DATASET RECORDS:
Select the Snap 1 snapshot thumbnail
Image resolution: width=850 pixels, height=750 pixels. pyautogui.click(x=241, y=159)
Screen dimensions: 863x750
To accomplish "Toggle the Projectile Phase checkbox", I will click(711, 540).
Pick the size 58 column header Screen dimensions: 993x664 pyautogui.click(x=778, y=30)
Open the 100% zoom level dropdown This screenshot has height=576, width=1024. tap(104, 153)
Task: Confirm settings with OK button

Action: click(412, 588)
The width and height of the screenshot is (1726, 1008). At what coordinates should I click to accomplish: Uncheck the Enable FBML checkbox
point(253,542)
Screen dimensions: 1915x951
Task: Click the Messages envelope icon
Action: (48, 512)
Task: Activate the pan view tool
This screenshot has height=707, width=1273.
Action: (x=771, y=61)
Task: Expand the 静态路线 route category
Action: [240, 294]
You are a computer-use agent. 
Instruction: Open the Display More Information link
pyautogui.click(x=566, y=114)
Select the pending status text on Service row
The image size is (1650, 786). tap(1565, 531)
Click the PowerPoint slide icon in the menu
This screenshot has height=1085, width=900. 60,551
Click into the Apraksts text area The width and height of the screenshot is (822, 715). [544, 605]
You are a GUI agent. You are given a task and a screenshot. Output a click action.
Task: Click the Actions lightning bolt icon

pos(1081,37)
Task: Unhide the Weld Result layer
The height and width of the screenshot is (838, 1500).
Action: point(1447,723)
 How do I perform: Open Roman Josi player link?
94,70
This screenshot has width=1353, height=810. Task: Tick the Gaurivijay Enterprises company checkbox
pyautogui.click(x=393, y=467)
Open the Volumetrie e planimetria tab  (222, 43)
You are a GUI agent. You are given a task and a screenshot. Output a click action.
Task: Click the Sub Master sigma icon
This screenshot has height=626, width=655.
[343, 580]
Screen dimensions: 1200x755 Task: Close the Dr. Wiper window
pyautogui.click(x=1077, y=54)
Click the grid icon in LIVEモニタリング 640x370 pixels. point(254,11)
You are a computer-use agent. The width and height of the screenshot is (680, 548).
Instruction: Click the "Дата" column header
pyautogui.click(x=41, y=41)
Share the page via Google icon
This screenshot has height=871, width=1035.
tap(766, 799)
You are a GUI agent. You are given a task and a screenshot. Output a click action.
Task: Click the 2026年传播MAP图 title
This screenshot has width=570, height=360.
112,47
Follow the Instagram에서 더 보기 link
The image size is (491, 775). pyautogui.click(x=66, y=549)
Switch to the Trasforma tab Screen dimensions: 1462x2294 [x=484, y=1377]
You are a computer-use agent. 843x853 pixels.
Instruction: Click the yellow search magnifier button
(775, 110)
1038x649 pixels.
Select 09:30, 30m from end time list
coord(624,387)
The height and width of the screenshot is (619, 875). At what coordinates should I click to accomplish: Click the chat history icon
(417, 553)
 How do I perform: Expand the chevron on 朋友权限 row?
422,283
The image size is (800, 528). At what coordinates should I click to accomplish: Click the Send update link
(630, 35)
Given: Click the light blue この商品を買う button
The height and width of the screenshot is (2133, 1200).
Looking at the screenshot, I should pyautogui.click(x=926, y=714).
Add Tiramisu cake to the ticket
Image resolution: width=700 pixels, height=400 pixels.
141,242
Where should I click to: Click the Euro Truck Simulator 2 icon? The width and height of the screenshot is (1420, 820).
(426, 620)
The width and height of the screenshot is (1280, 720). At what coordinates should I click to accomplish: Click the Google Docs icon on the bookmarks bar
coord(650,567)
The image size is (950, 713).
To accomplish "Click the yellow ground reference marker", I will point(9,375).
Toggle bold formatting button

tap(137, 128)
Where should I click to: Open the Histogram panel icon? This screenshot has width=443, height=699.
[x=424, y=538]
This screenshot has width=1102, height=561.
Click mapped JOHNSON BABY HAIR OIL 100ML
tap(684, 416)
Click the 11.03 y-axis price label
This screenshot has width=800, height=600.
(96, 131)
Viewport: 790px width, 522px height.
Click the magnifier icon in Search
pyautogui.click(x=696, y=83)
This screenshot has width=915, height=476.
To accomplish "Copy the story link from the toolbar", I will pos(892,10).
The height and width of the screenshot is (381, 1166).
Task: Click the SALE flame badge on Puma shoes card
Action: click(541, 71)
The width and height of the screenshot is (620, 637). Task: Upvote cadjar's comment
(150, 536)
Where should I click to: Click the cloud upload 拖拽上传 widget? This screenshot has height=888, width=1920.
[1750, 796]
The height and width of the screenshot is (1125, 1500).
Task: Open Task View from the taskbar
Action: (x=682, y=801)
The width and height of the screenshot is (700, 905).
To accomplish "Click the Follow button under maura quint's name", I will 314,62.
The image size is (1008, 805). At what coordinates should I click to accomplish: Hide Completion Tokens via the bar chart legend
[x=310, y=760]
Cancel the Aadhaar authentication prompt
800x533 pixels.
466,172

TASK ITEM:
Across the entries above, work out how many lines hold "computer". The answer is that number alone.

ANSWER SPACE:
3